“Look Chicago” Anti-Dooring Campaign Starts Flyering on Saturday

Look Chicago - page 1/2

The first page of the Look Chicago flyer.

The “Look Chicago” community group will conduct its first outreach to prevent dooring crashes on Saturday, March 2, in the Wicker Park neighborhood. The Look Chicago street team will meet at 11 a.m. at Milwaukee and Damen to distribute informational flyers to pedestrians, cyclists, and drivers, proceeding to the site where cyclist Dustin Valenta was doored by a parked motorist, then seriously injured by a hit-and-run truck driver.
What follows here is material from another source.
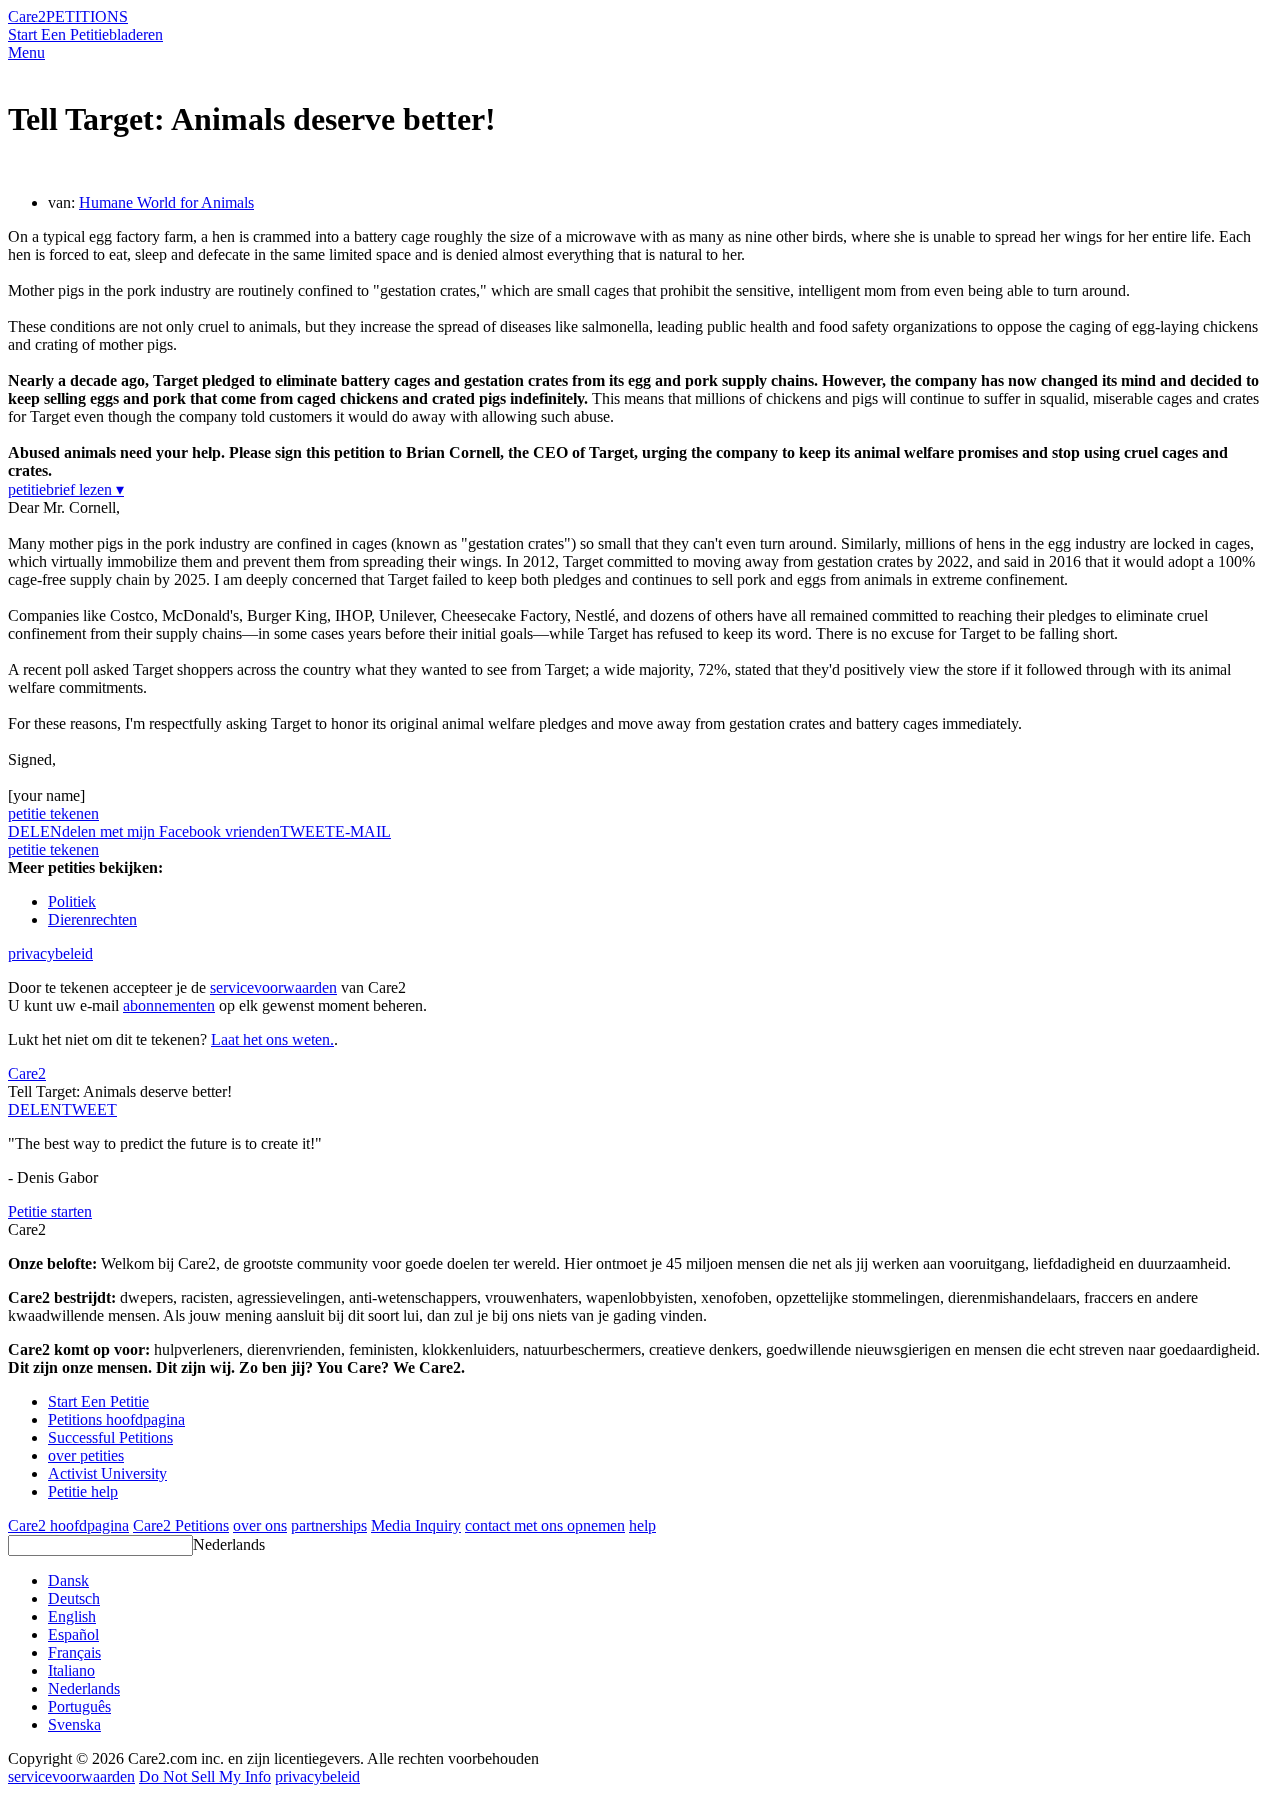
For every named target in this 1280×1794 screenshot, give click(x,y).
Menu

This will be the first such education campaign in several years. The last anti-dooring campaign consisted of two sticker designs affixed to parking meters – you can see remnants of these stickers today (see below).

Look Chicago - page 2/2

The second page of the flyer.

Hundreds of dooring crashes happen in Chicago each year, and they are entirely preventable. In 2011, the last full year for which crash data is available, there were 170 dooring crashes — about 9 percent of all reported bike crashes in Chicago. Last year, through October 9, there were 277 reported dooring crashes (data for all crash types will be available in the fall). According to a map from WBEZ, a lot of doorings are concentrated in Wicker Park-Bucktown and on diagonal streets, as you might expect.

The Look Chicago group counts Katie Paffhouse, Aaron Bussey, and Brendan Kevenides as members. Paffhouse and Bussey started the group in October, after Neill Townsend’s death on Wells Street. As he was commuting to work, a driver opened the car door in Townsend’s path, and as he maneuvered around the door he was run over by a trailer-truck driver. Said Paffhouse:

Neill Townsend’s death hit the cycling community hard. There were many discussions around what went wrong and, at times, these conversations turned into blaming certain parties. Few focused on how to be constructive and make change. Through conversations it seemed many people were interested in doing something to reduce dooring and prevent future issues; thus, Look Chicago was created.

Word is that the city has an official anti-dooring campaign in the works as well. Stay tuned.

Dooring education sticker

An anti-dooring campaign in 2008 put stickers that read "Someone opened a door and killed my friend" on parking meters.

anti-dooring

Another earlier anti-dooring campaign used the message "Open doors can be fatal."